The presenting of Neophytes however commendable they may be will not absolve you from the liability of contributing yourself. I have put your name down in the circular and I think that the second number will be a suitable time for you to make your appearance. That number should be out early in January, and therefore we must fix November 1st as the last date on which you should send it, and it will be more preferable for me to have it locked up in my care long before even that date. I do not want to concentrate the jailbirds too much at the beginning and I think that if the
Waste Land
bursts out in the first number and you contribute to the second, that Lewis must remain behind the scenes until the third. Of course one can throw in always a few people whose names are entirely unknown.

I wait in hope that Berman is coming to this country.

I understood from Dorothy that a translation of Rémy’s
Physique
with either an essay or supplement by yourself was soon to appear in New York.
2
Am I to receive a copy or am I to order it myself through Messrs.

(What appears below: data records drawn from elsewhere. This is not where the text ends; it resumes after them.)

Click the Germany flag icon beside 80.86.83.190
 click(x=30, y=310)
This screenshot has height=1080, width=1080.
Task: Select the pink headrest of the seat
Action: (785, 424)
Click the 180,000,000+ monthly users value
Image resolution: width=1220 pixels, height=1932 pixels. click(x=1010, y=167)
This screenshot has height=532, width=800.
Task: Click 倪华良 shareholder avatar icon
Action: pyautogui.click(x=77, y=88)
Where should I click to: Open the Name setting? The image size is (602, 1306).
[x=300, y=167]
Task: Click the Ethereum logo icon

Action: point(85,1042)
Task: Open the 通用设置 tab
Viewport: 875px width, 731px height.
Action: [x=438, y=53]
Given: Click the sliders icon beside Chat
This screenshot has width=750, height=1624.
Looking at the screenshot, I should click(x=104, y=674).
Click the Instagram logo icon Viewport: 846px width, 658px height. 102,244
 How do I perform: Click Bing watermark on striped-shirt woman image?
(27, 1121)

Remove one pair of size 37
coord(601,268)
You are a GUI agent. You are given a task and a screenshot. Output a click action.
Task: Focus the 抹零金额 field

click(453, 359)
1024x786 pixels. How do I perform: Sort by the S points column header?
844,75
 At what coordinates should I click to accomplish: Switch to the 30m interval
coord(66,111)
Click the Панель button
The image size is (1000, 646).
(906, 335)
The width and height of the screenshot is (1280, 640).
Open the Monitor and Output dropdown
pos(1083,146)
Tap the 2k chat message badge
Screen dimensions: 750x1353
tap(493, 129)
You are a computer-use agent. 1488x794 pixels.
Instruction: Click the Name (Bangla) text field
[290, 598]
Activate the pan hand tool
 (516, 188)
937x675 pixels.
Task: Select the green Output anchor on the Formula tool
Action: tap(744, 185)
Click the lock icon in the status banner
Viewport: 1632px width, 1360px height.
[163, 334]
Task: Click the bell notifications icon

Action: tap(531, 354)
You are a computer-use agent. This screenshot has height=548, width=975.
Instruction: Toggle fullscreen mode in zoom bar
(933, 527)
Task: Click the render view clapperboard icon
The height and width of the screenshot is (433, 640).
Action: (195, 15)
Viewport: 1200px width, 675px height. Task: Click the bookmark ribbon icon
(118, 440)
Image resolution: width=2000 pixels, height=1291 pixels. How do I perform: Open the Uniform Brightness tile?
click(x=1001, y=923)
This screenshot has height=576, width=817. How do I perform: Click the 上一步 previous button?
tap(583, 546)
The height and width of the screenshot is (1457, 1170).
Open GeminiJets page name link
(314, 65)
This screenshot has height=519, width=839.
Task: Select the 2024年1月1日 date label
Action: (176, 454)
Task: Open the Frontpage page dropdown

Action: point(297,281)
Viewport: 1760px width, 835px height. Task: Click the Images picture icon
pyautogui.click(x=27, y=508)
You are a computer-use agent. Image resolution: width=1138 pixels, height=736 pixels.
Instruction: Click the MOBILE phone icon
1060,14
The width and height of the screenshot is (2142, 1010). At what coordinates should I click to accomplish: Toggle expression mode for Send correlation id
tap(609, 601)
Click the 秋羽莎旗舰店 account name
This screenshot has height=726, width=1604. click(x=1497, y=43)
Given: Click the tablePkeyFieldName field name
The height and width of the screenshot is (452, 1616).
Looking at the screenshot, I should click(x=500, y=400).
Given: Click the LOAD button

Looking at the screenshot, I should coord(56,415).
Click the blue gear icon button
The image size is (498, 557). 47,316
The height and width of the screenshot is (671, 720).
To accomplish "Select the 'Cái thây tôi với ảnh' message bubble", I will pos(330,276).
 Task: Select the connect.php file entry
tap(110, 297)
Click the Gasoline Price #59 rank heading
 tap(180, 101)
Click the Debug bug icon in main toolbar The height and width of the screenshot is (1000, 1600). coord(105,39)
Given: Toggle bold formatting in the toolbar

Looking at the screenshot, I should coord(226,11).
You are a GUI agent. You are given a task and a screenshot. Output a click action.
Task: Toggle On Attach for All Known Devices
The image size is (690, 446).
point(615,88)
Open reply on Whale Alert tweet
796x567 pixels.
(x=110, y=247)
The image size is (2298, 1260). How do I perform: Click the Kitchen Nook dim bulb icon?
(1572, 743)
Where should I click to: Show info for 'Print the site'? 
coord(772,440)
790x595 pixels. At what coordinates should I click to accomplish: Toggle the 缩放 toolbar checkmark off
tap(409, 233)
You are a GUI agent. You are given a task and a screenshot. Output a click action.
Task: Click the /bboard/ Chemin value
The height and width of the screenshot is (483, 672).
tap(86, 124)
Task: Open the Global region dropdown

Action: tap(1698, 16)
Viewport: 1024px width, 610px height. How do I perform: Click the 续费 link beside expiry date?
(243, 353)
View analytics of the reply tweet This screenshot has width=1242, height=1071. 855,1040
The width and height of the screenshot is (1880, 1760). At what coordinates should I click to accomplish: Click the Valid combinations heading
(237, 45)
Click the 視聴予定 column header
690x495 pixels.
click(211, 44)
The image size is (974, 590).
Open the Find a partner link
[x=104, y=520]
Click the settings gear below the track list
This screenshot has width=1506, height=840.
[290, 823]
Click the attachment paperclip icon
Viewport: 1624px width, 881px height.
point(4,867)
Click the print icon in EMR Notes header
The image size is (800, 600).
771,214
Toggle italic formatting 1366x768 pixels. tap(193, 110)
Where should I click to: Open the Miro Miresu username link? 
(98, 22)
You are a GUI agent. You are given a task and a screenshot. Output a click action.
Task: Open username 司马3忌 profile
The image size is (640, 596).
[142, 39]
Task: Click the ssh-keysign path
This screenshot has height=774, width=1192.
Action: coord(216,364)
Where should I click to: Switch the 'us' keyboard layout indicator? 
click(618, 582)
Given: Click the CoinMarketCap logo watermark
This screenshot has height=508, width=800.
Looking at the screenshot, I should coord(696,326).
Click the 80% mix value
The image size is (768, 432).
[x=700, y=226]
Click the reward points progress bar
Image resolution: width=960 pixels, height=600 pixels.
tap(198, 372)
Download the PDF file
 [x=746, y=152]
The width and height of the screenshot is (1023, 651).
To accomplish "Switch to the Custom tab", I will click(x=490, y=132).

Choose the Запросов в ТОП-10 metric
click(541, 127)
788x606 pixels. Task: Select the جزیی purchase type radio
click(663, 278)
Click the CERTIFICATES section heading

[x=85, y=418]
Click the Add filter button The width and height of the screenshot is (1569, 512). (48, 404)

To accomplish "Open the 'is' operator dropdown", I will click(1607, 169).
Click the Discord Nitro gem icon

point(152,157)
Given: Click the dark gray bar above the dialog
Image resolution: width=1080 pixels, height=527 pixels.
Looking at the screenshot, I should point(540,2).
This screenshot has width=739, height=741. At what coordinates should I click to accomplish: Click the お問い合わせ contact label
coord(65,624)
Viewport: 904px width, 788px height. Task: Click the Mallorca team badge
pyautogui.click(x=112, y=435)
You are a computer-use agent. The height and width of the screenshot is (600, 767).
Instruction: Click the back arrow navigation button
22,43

Jones and Evans in Cheapside?

I am glad that you have lunched with my friend and that she has your approval.

Yrs. fraternally
T.

If this Circular has not gone out, will you please delete
Lloyds Bank
, to the mention of which I
strongly object.
If it is stated so positively that Lloyds Bank interfered with literature, Lloyds Bank would have a perfect right to infer that literature interfered with Lloyds Bank.
Please see my position
– I
cannot
jeopardise my position at the Bank before I know what is best. They would certainly object if they saw this. If this business has any
more publicity I shall be forced to make a public repudiation of it and refuse to have anything more to do with it.